Wenn der Blutzucker zu hoch ist
Am 14. November 1891 wurde das Insulin entdeckt. Deshalb erinnert heute die Weltgesundheitsorganisation WHO wieder an Diabetes. Neue Medikamente bewähren sich gut. Doch vor allen Maßnahmen sollte sich der Lebensstil ändern.
SALZBURG. „Honigsüßer Durchfluss“klingt auf den ersten Blick harmlos, der Fachausdruck „Diabetes mellitus“dagegen nicht. Dies ist eine Gruppe von Stoffwechselkrankheiten, die durch chronisch erhöhte Blutzuckerwerte gekennzeichnet sind. Fehlende oder zu späte Behandlung hat schwerwiegende Folgen: Durch Veränderungen der Blutgefäße und Nerven kommt es zu Herzerkrankungen, Schlaganfällen, Nierenversagen bis hin zu Durchblutungsstörungen in den Beinarterien. Allein in Österreich sind mehr als 600.000 Menschen betroffen.
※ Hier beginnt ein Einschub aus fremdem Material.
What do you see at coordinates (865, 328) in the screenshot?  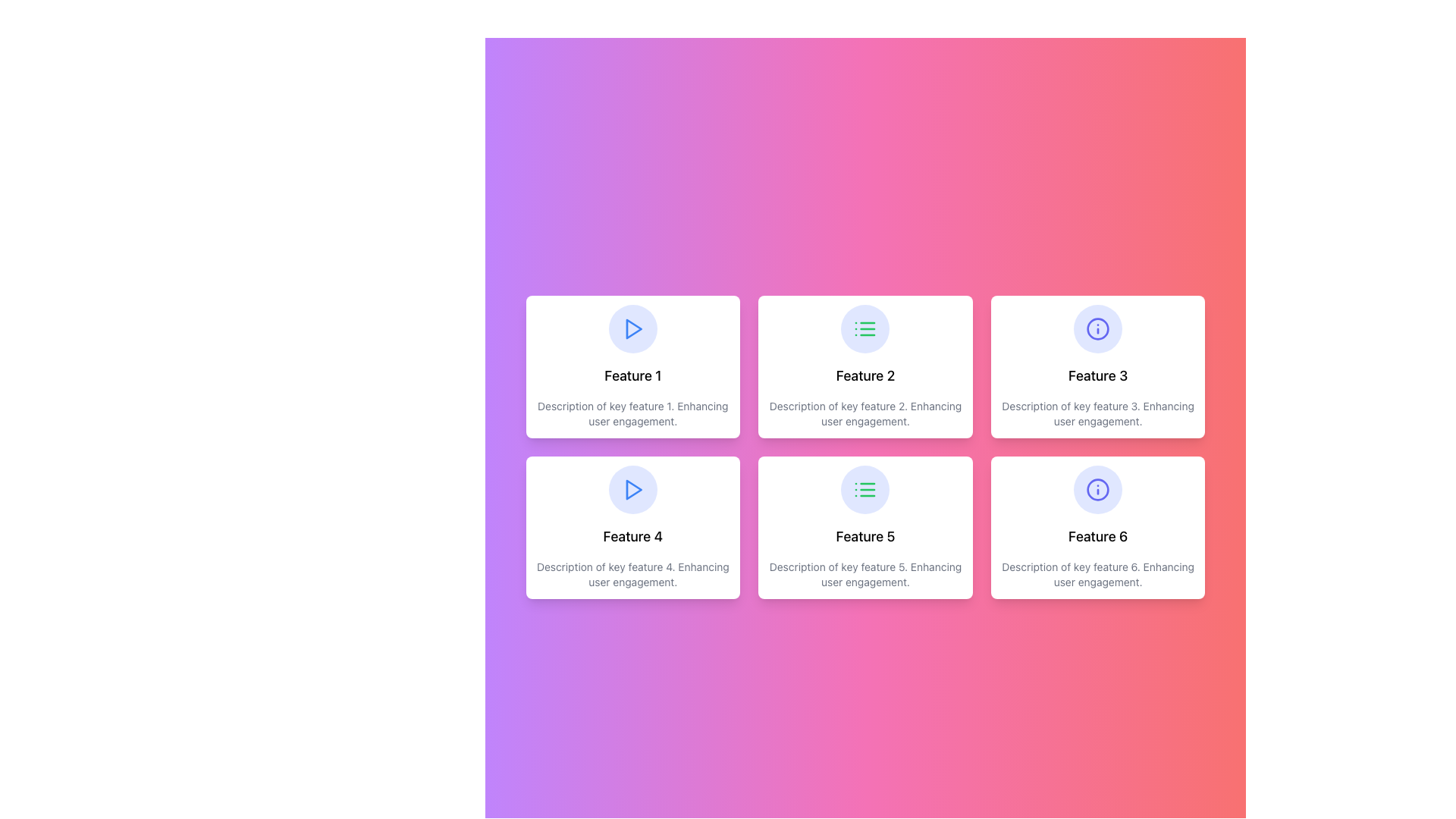 I see `the list feature icon associated with the Feature 2 card, located at the top-center of the card in a 2x3 grid layout` at bounding box center [865, 328].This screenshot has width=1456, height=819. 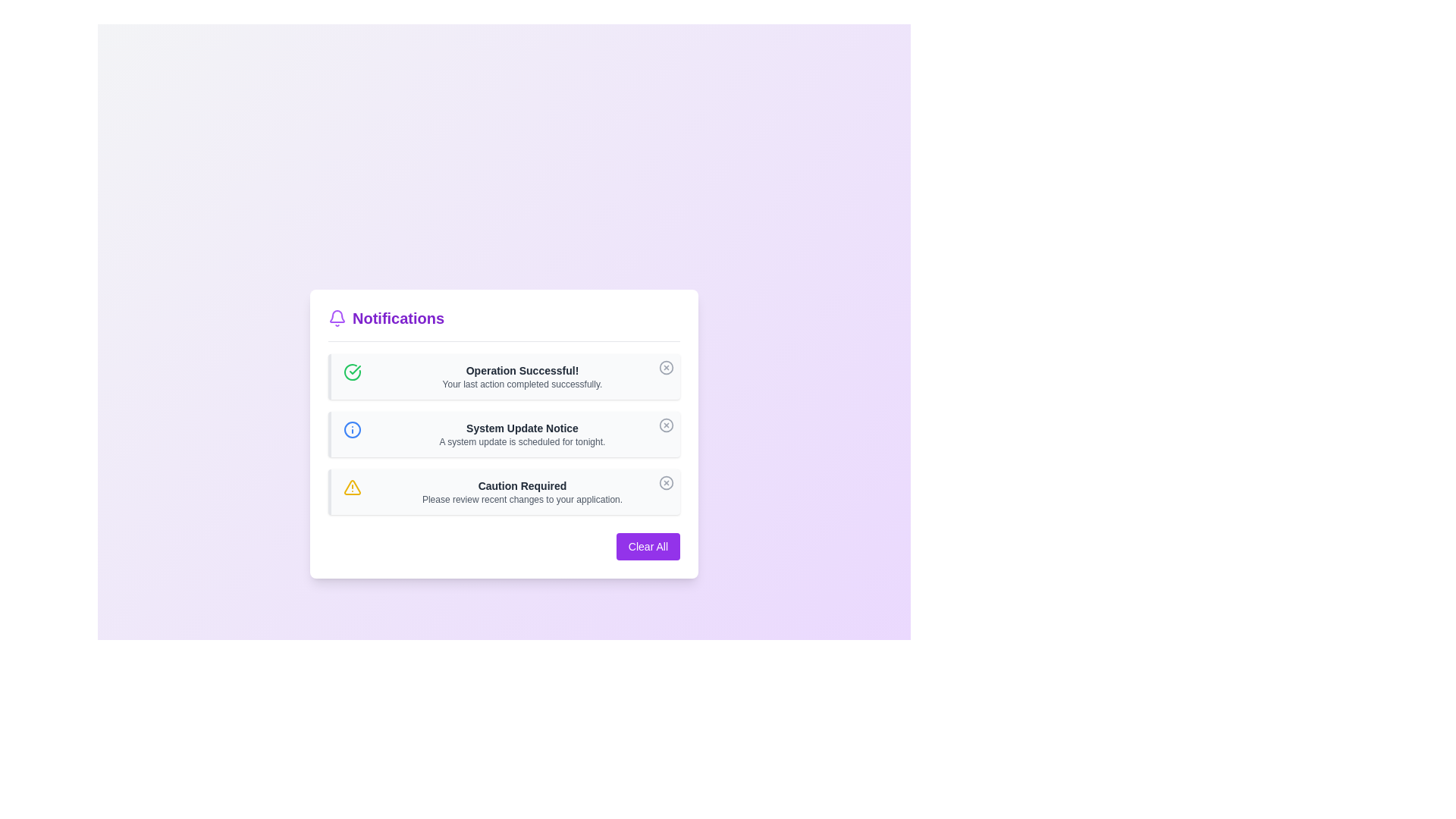 I want to click on message in the text label stating 'Your last action completed successfully.' which is located below the heading 'Operation Successful!' in the first notification card, so click(x=522, y=383).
Da Diabetes, vor allem Typ 2, mittlerweile in allen Wohlstandsländern ein Problem ist, gibt es auch sehr viel Forschung in diesem Bereich. Beim gesunden Menschen reguliert das Hormon Insulin den Zuckergehalt im Blut. Im Fall von Diabetes mellitus geht die Fähigkeit, den Zucker richtig zu verarbeiten, durch Insulinmangel verloren. Der resultierende dauerhafte Zuckerüberschuss kann Organe und Gewebe massiv schädigen. Daher haben eine frühzeitige Diagnose und die Einstellung erhöhter Blutzuckerwerte Priorität. Wenn die Umstellung des Lebensstils mit Gewichtsabnahme und deutlich mehr täglicher Bewegung nicht mehr ausreicht, muss an die Einnahme von Medikamenten gedacht werden. Wie Raimund Weitgasser, Leiter des Kompetenzzentrums Diabetes der Abteilung für Innere Medizin der Privatklinik Wehrle-Diakonissen, berichtet, gibt es nun neuere Medikamente, die sich gut bewährt haben: „Diese Arzneimittel, die vor allem für Patienten mit Diabetes Typ 2 und hohen Zuckerwerten geeignet sind, hemmen die Rückführung des Zuckers aus der Niere. Der Zucker verschwindet aus dem Körper und wird über den Harn ausgeschieden. Die Zuckerwerte werden stark gesenkt.“
Die Medikamente gehören zur Gruppe der SGLT-2-Hemmer. Zwei dieser Mittel sind in Österreich zugelassen. SGLT-2-Inhibitoren senken den Blutzuckerspiegel, indem sie das Eiweiß Natrium-GlukoseKotransporter 2 (SGLT-2) in den Nieren blockieren. SGLT-2 dient im Körper dazu, Glukose, also Traubenzucker, aus dem Primärharn – das ist die Vorstufe des ausgeschiedenen Harns – wieder in die Blutgefäße zu befördern.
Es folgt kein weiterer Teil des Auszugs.